▶ Prompt
Could you copy every line of the data that contains the word "Twitter"?

───── Exercise input

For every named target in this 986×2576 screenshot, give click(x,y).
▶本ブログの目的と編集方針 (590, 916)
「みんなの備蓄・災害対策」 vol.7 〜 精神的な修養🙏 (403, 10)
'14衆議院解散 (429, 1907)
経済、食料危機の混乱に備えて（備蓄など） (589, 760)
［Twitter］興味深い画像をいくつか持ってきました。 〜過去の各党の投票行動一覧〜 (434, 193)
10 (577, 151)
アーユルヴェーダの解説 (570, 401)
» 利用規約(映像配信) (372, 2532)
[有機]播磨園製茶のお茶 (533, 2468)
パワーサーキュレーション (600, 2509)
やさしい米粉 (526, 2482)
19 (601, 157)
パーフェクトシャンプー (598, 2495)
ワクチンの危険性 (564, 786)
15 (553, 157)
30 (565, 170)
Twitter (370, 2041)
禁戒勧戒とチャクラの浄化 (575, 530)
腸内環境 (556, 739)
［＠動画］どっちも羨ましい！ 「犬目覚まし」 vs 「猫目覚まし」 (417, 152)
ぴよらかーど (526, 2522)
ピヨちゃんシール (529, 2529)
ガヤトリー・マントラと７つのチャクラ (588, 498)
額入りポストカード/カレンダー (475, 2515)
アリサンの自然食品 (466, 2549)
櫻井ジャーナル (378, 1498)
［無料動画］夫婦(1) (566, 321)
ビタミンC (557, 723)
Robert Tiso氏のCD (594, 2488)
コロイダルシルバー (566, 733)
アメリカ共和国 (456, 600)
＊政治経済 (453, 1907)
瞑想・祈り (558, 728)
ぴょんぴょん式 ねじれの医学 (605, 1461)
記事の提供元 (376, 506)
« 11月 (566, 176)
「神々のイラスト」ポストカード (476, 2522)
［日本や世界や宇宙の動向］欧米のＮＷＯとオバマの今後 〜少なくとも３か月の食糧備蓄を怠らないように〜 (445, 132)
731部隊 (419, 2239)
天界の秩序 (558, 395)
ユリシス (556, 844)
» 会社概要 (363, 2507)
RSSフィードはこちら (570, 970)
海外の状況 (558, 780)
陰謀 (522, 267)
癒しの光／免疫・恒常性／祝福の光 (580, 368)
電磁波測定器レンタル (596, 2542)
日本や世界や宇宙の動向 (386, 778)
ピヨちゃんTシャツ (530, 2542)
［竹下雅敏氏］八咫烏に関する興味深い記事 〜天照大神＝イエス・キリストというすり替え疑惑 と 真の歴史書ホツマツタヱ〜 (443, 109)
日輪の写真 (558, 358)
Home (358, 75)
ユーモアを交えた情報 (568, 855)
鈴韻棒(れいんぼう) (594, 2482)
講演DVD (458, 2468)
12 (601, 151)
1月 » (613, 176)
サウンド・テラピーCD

──────────

▶ Answer
［Twitter］興味深い画像をいくつか持ってきました。 〜過去の各党の投票行動一覧〜 (434, 193)
Twitter (370, 2041)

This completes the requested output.